Nearly three million acres (1.2 million hectares) in California alone have burned so far – more than in any single year in its history – and five of the 20 largest wildfires on record in the state have occurred during that timeframe. In Oregon, roughly one million acres (400,000 hectares) have been blackened, double the state’s annual average over the past decade.
At the height of the crisis in Oregon, some 500,000 residents – at least 10 percent of the state’s population – were under some form of evacuation alert, many forced to flee their homes as swiftly advancing flames closed in on their neighbourhoods.
In the fire-stricken southwestern Oregon town of Phoenix, uprooted families, many with young children, were sleeping in their cars, huddling at a civic centre or in churches, City Council member Sarah Westover said.

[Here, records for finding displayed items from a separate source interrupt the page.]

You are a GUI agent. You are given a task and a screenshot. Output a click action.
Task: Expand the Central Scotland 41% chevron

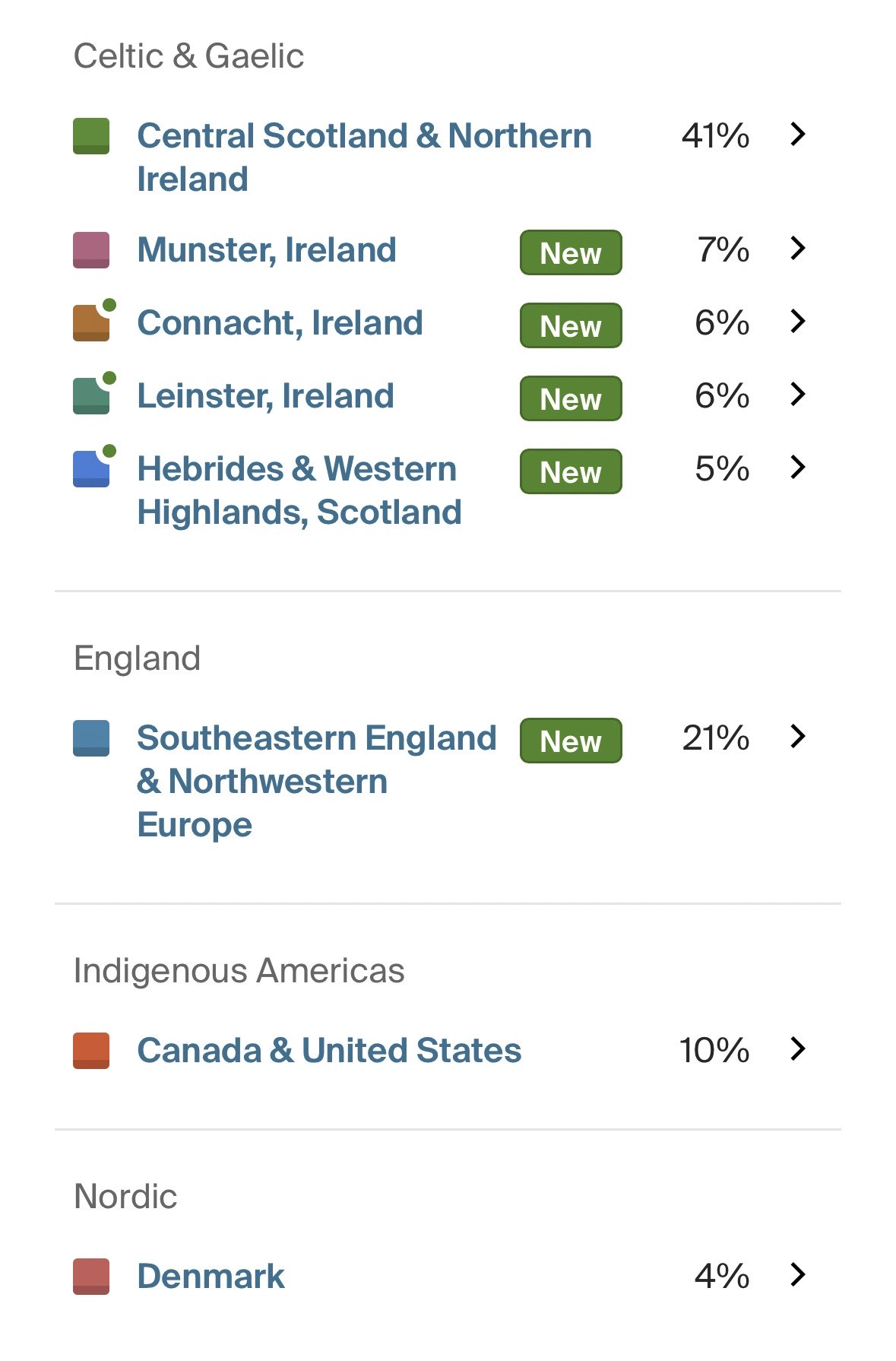point(797,135)
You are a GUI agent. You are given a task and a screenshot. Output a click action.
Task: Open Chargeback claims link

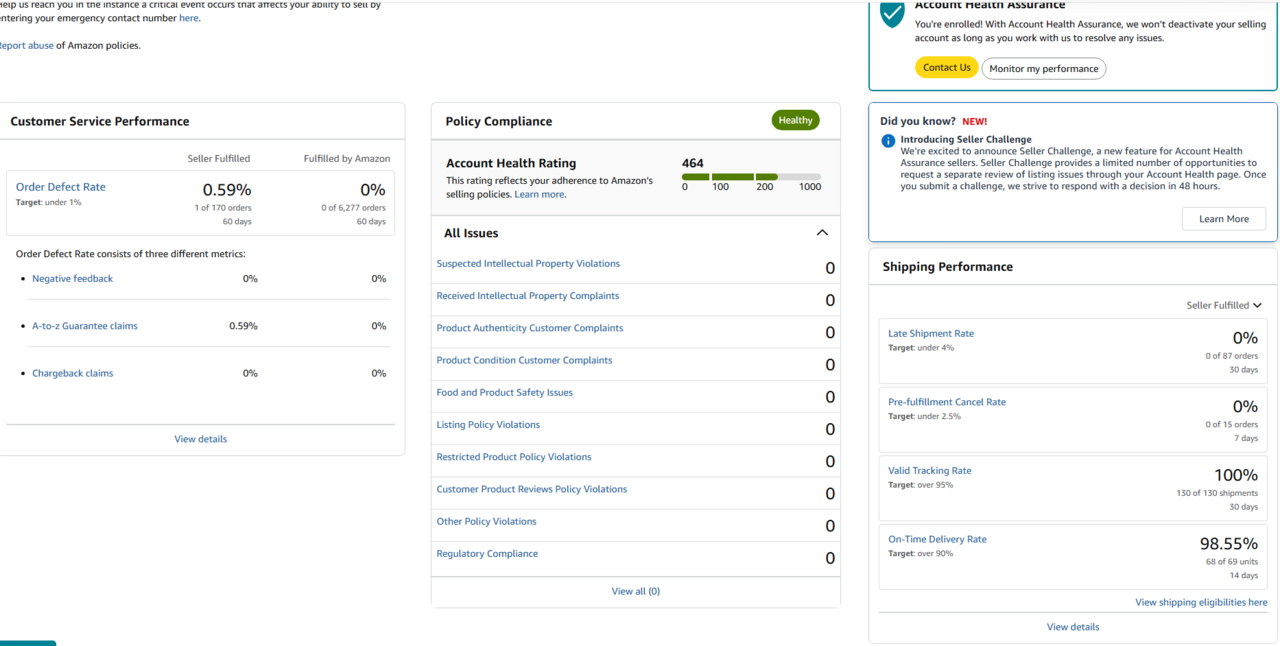pyautogui.click(x=72, y=373)

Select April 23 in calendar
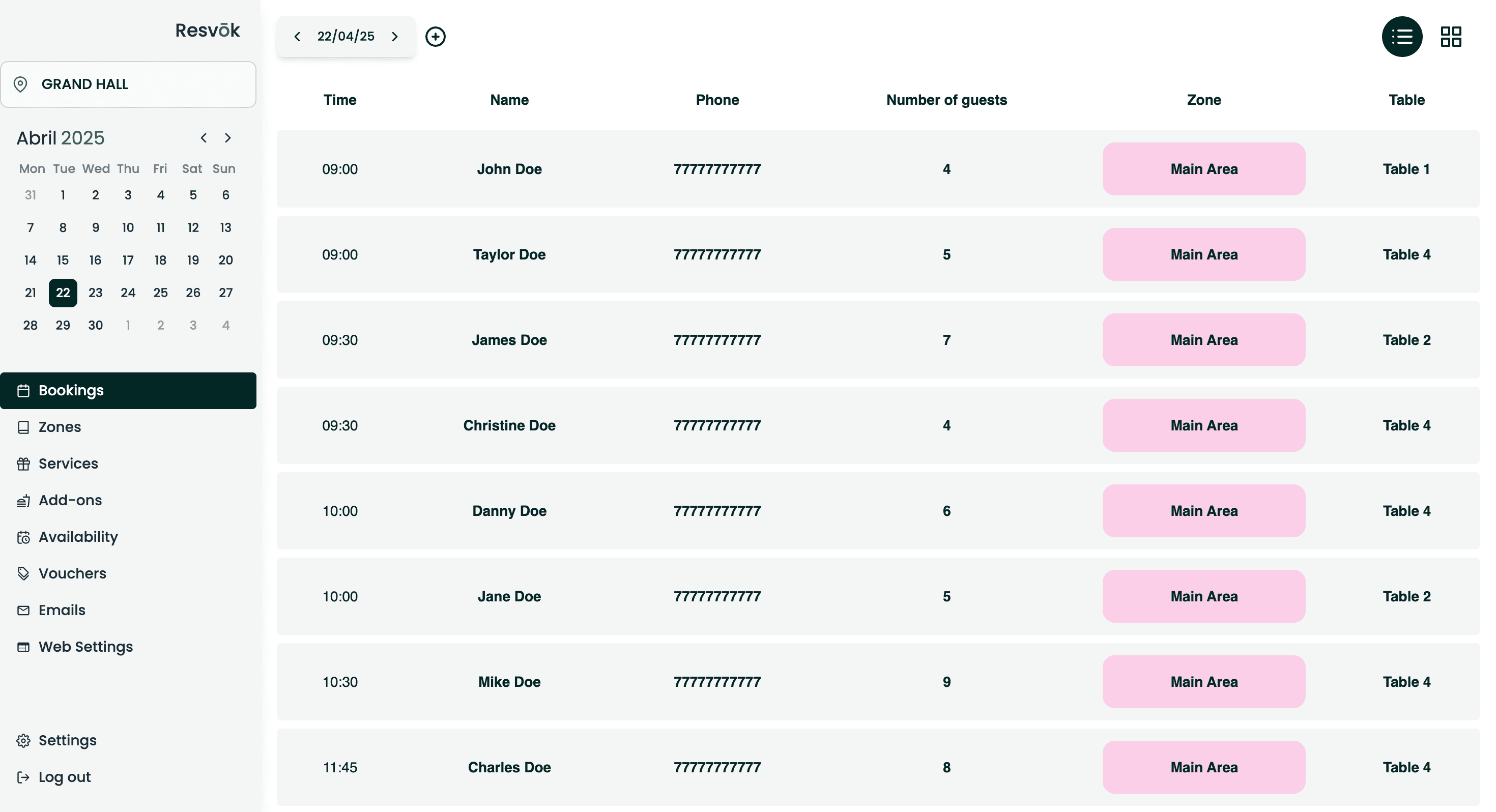click(x=95, y=293)
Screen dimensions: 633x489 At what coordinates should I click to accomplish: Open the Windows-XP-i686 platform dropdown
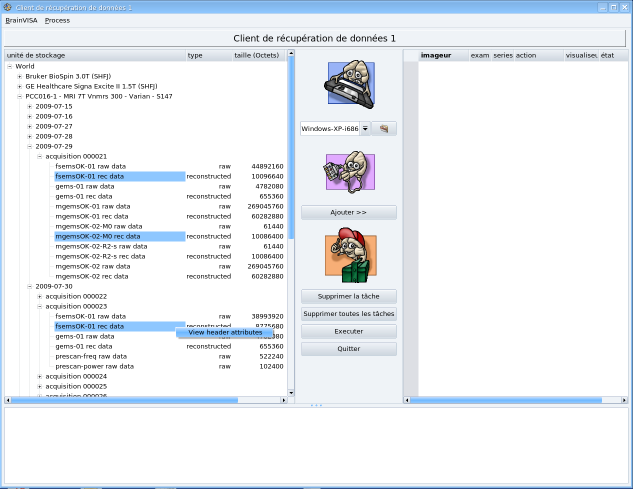(365, 129)
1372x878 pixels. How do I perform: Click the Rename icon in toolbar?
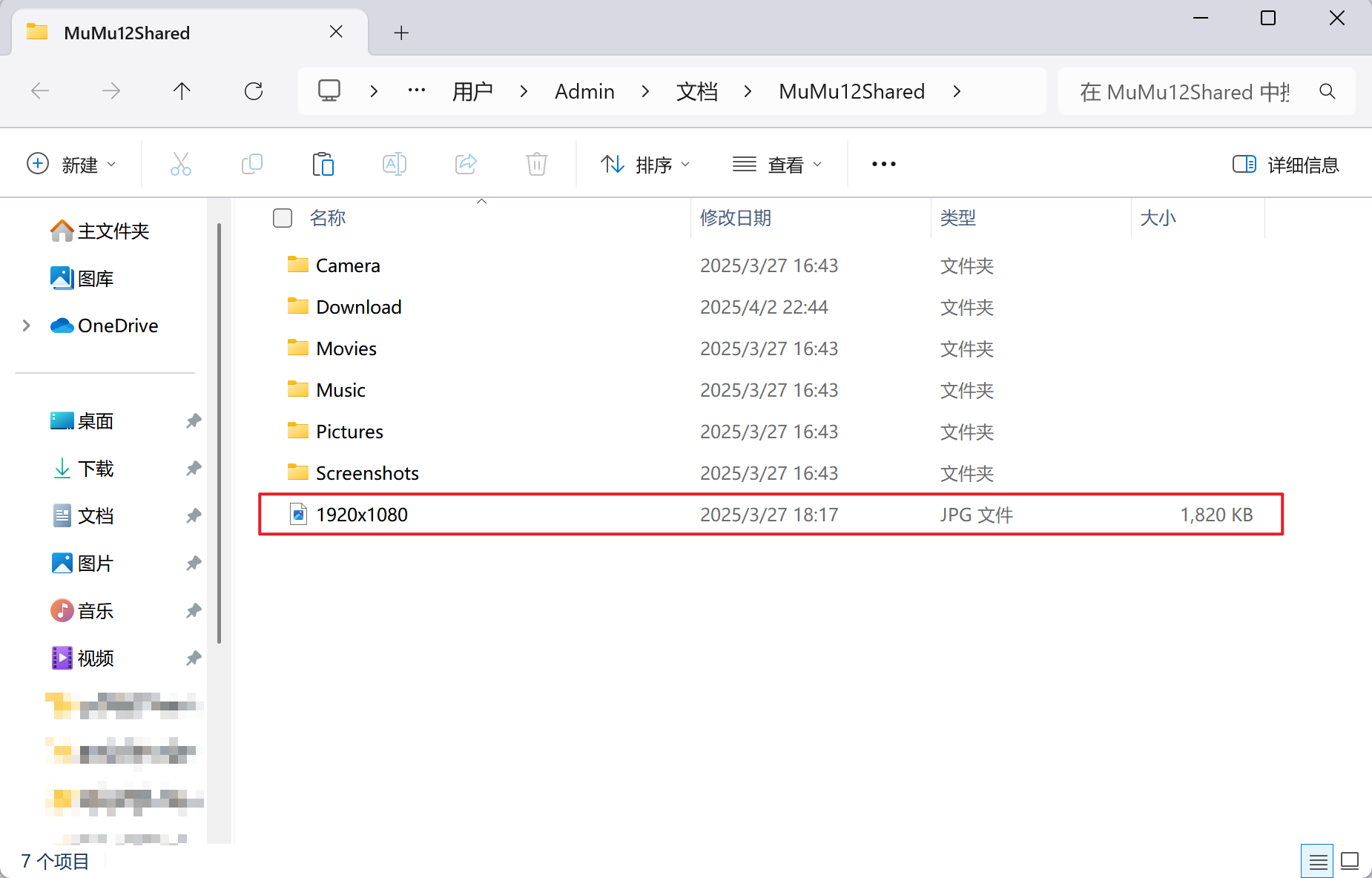click(x=394, y=164)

“It’s much more difficult to follow the COVID restrictions given the environment,” Westover told Reuters news agency.
Westover said the community is in grief and shock while fearing it might not be over. She and others who have evacuated still have their cars packed, ready to escape at a moment’s notice, she said. Her house in Phoenix was spared, but others nearby burned down.
“It’s like it cherry-picked – it burned down a house, then skipped two, then burned down another. I guess that’s the way they kind of work with the embers flying around,” Westover said.
Marcus Welch, a food service director and youth football coach in Phoenix, told Reuters he has been helping a group of local high school students run a community donation centre to assist a mostly Latino local population whose mobile homes were burned to the ground.
About 600 people have come by to pick up donations, Welch added.
“Every day, I hear a sad story. Every day, I hear a family displaced. People are crying because high school kids are giving them food, water … It’s been a total blessing … Some people, they lost everything, so we encourage them to take everything they can.”
Residents told of having to make quick getaways from fast-moving wildfires.
Rhonda and Chuck Johnston, of Gates, Oregon, described to Reuters celebrating their 32nd wedding anniversary outside their RV playing card games and eating barbecued chicken in the car park of the Oregon State Fairgrounds after a hasty evacuation.
“This is something you never think you’re going to go through,” Rhonda Johnston said. “We grabbed a couple days’ worth of clothes, pills, and two cars full of pictures and two dogs and a cat and our daughter.”
The fires have put harmful levels of smoke and soot into the region’s air, painting skies in tones of orange and sepia even as residents deal with another public health emergency during the coronavirus pandemic.
The Oregon Department of Environmental Quality’s Air Quality Index is considered hazardous between 301 and 500. Values above 500 – which multiple Oregon cities have reported during the past week – are beyond the index’s scale.
The air quality agency extended an alert to Thursday, and the air was so thick that Alaska Airlines stopped flights to Portland and Spokane, Washington, until Tuesday afternoon.
Smoke from dozens of wildfires is pooling in California’s Central Valley, an agricultural region that has some of the state’s worst air quality even when there are no flames. Some parts of central California are not likely to see relief until October, said Dan Borsum, the incident meteorologist for a fire in Northern California.
“It’s going to take a substantially strong weather pattern to move all the smoke,” Borsum said at a briefing Sunday.
On Monday, Trump, who is seeking re-election on November 3, met with firefighters and officials in California. His Democratic challenger Joe Biden branded the Republican president a “climate arsonist” for refusing to acknowledge climate change’s role in the wildfires, while Trump said, “I don’t think science knows.”